INSTRUCTIONS TO FOLLOW: The output should consist solely of the line containing "Where should I" and the lines that follow it through the end of the data below.

DATA FOR REVIEW:

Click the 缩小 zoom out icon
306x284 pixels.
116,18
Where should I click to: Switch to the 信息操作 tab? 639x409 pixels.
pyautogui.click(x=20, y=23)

SOLUTION FOR THIS TASK:
Where should I click to: Switch to the 信息操作 tab? 639x409 pixels.
pyautogui.click(x=20, y=23)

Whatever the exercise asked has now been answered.